We could show experimentally that when mice, after being inoculated subcutaneously with smallpox vaccine virus, are kept in an incubator at 37°C, all develop cerebral involvement, while such involvement appears in only a small proportion of other animals kept at room temperature, and does not appear at all in those kept in a cool place. As we could also show that one of the effects of exposure of an animal to a higher temperature is an increase in the body of the amount of free lipids with positive character, this could explain the increase in the virus sensitivity of cells in the central nervous system which are especially sensitive to these lipids. This relationship would also explain the increased incidence of paralytic polio cases during hot weather.

The presence of greater amount of lipids with positive character in youth helps also to explain the frequency and intensity of viral infections in children. (Note 31)

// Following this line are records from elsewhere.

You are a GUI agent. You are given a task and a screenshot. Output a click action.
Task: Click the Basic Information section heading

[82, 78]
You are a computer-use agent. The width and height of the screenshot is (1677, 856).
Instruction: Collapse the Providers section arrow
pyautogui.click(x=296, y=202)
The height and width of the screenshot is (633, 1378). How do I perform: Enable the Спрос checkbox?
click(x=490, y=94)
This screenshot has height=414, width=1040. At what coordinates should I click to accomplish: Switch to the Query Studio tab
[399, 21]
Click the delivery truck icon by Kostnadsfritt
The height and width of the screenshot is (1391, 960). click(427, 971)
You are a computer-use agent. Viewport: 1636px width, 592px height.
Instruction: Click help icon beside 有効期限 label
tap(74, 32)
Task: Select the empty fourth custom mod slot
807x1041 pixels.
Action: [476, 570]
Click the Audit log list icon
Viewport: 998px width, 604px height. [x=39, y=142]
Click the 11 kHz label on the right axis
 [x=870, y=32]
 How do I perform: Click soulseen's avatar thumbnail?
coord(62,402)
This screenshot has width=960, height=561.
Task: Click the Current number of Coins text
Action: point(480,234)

The study of the effects of temperature and lipids upon viruses has shown that those effects are not limited to the host but also are exerted upon the viruses. (Note 32) The influence of heat and cold upon virus activity was studied in bacteriophages, where effects for virus and host could be separated. The direct influence upon the virus appeared relatively small and secondary to the changes which appear in the host itself. Bacteriophage, separated from microbes by nitration and kept in an incubator at temperatures 2-3 degrees C higher or lower than controls, showed no change in virulence. This was true as long as microbes were not present. Microbes kept at higher temperature were more sensitive to phages; when kept at lower temperature, they were less sensitive. This influence went so far as to change a sensitive strain to a refractory one, and vice versa.

The fact that microbes grown at higher temperatures favor the development of bacteriophage while those grown at lower temperature hinder it could be correlated with the change in the richness of lipids in the microbes themselves. Similar results were obtained when microbes were grown for a time in media containing fatty acids or insaponifiable fractions and were then removed and exposed to phages. These experiments (Note 33) indicate the direct role played by the lipids of the hosts in the activity of phages, and would explain the influence exerted by temperature. Through the change in the lipids of the host, the virus changes too, becoming more active if grown in microbes at a higher temperature and less aggressive if passed through microbes kept at lower temperature.